Why are Vaginal Problems Still Misunderstood by Doctors?
Even though they can have a huge impact on your sexual health and wellness, it wasn’t until quite recently that vulval and vaginal problems received much attention from wellness experts. In the past 10 years, many doctors have tried to develop theories and treatments for these distressing conditions, but many chronic vulvo-vaginal symptoms remain misunderstood, leading to a number of confliction opinions as to their causes and remedies.
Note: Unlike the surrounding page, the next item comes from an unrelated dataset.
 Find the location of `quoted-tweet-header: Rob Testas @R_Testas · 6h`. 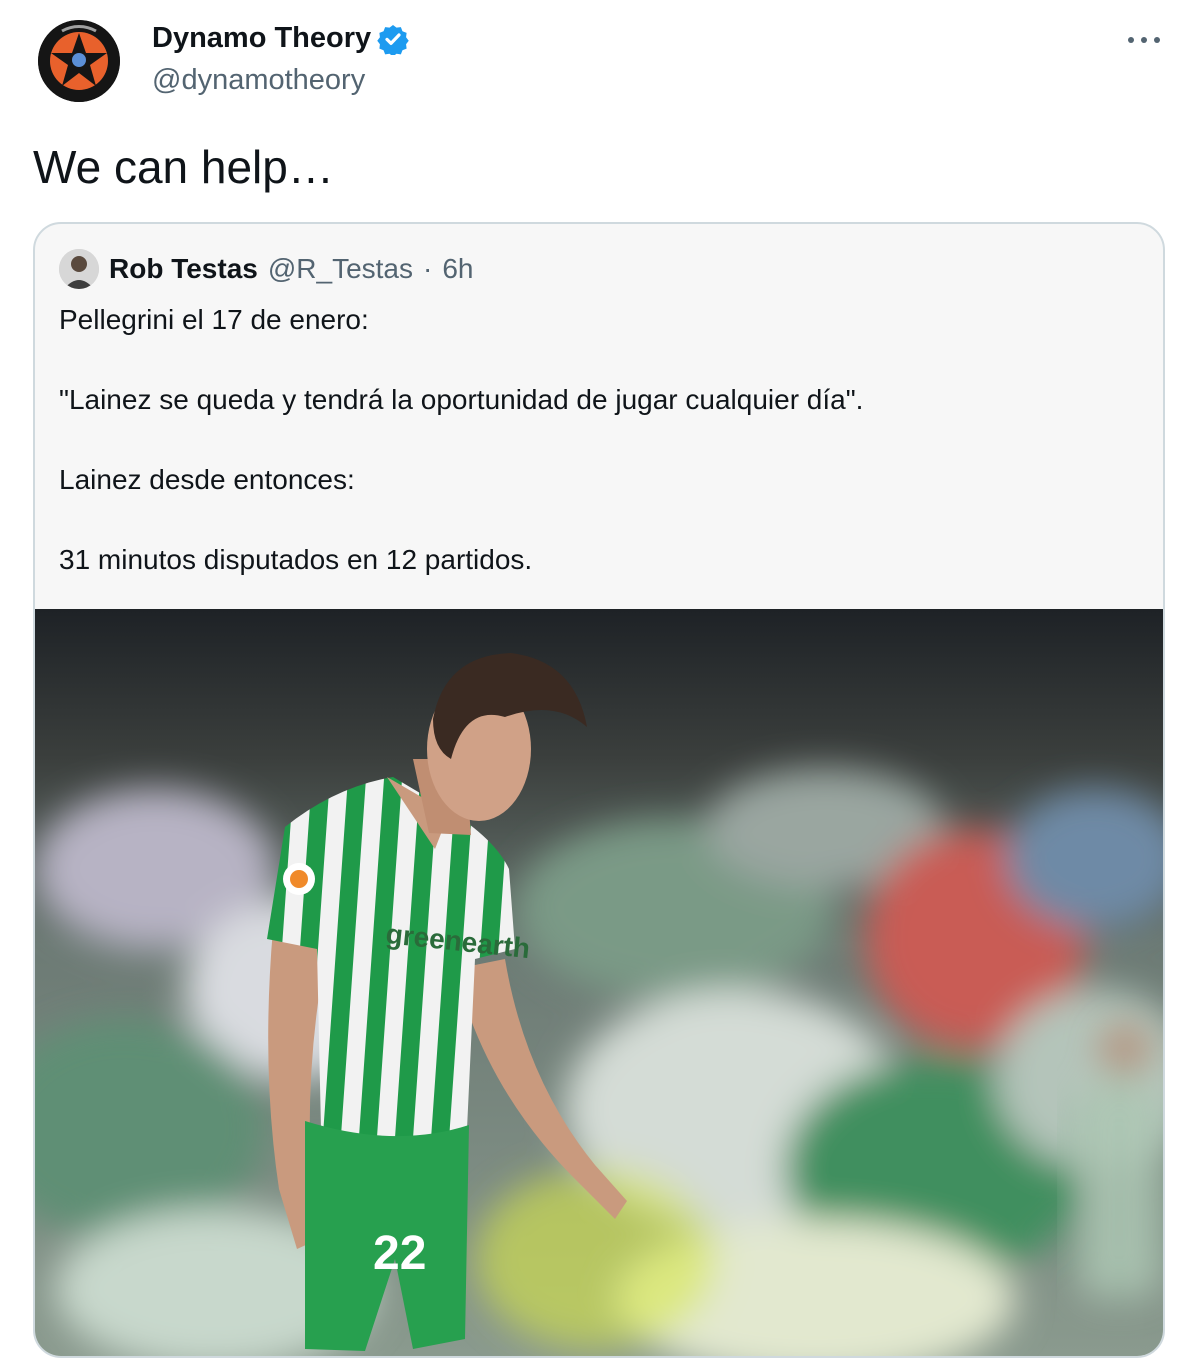

quoted-tweet-header: Rob Testas @R_Testas · 6h is located at coordinates (266, 269).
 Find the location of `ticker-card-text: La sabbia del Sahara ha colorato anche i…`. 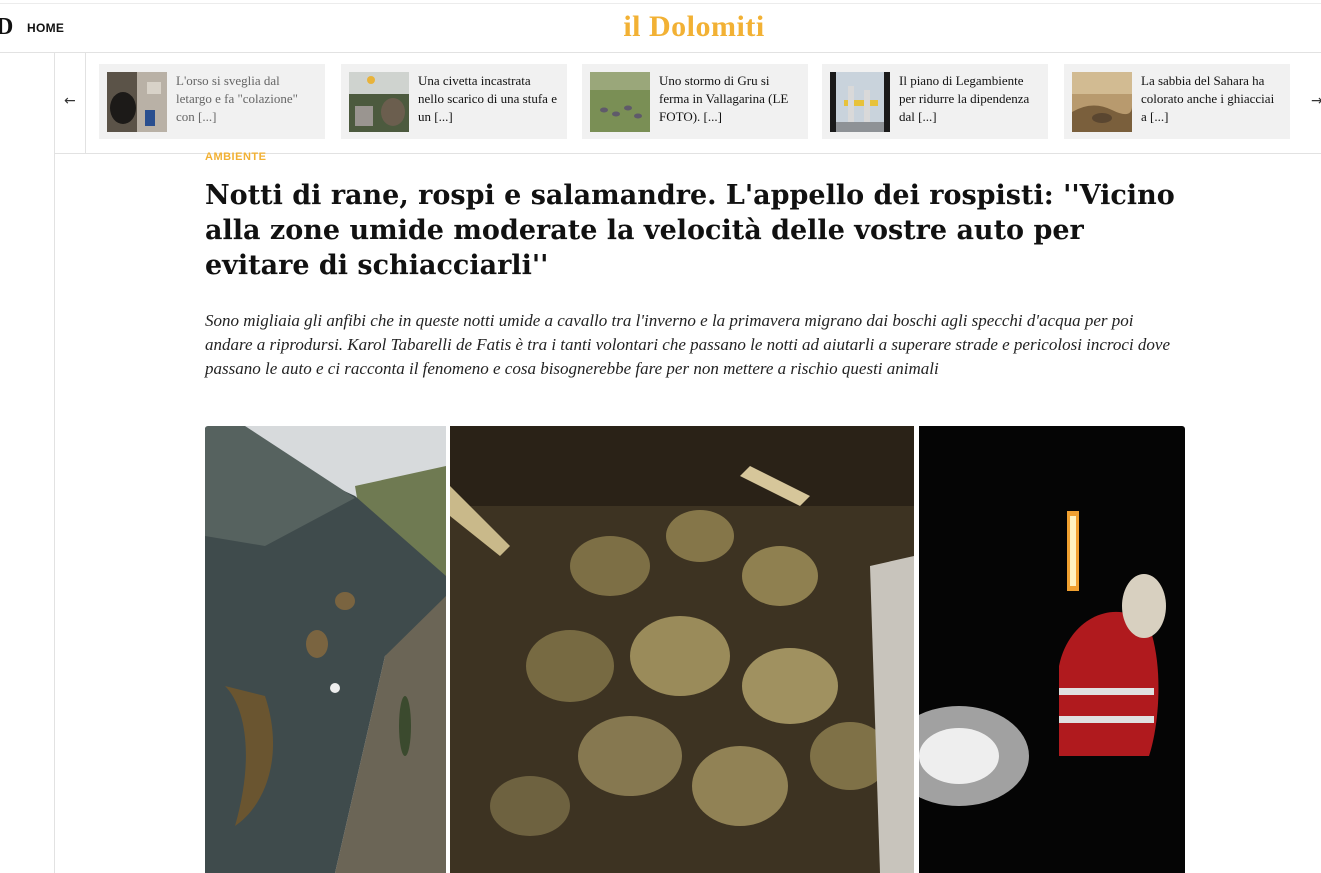

ticker-card-text: La sabbia del Sahara ha colorato anche i… is located at coordinates (1211, 99).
According to specialist dermatologist Dr Gayle Fischer and specialist gynaecologist Dr Jennifer Bradford, who conduct a joint private clinic where they see women with complex vulval conditions, ‘Many women suffer in silence from annoying and distressing vulval symptoms, either because of embarrassment or because they believe (or have been told) that nothing can be done to help. We have known patients whose stories went back 25 years or more.’ There is a variety of forms that vulval discomfort can take, including itching, burning, pain, soreness, cutting, ripping, swelling, lumps, ulcers and vaginal discharge. Fischer and Bradford point out, ‘It is important to understand that a particular symptom does not necessarily mean a particular diagnosis. For example, many women believe that an itch always means that they have thrush (candidiasis, monilia). This is just not true. In fact, we have found that any vulval symptom may be due to just about any vulval diagnosis.’
Fischer and Bradford note, ‘A particular feature of vulval problems is that discomfort can often remain unnoticed until it becomes severe. This is why a patient will often state that her primary concern is painful sexual intercourse, and is surprised when we show her (using a mirror) how badly inflamed her vulval skin is. Some women with badly inflamed vulval skin do not even notice discomfort on entry to their vaginas, but will seek help from their doctors only when they have deep dyspareunia (abdominal pain during sex because of pelvic muscle spasm). These women are not ‘neurotic’: the natural lack of pain sensation in their vulval and vaginal regions has allowed the inflammation to become severe without their realising it.’
You might find that your vulval discomfort may be worse at a particular time of the month, especially if you’re on your period. ‘We think that this ‘cycling’ discomfort is usually due either to thrush or to an allergy to the body’s natural oestrogen production,’ Fischer and Bradford detail. ‘Oestrogen allergy is something that you may not have heard of. It has been suspected for some time, and recently proven to exist by research done by Dr Fischer and her colleagues. It should be stressed, however, that the oral contraceptive pill does not cause or exacerbate an oestrogen allergy, which is caused by a woman’s own natural oestrogens.’
Even though you may be experiencing a lot of discomfort in your vulval area, it’s common to be told by your doctor that he or she cannot see any visible abnormality. Fischer and Bradford explain, ‘We believe that almost all vulval problems are due to various types of skin disorders: the problem with recognising these skin problems is that they do not look the same as when they occur on “outside” skin, for example, the hand. The local conditions of heat, wetness and friction modify the “text-book” signs of skin disease when it occurs on the vulva. These conditions also make these skin signs much more subtle. This is why many doctors may think that your vulval skin looks “normal”, when in fact there may be a subtle (but still significant) rash on it.’ Nonetheless, Fischer and Bradford recommend that if you do have discomfort in this area, you should consult your GP or, failing that, a specialist dermatologist or gynaecologist.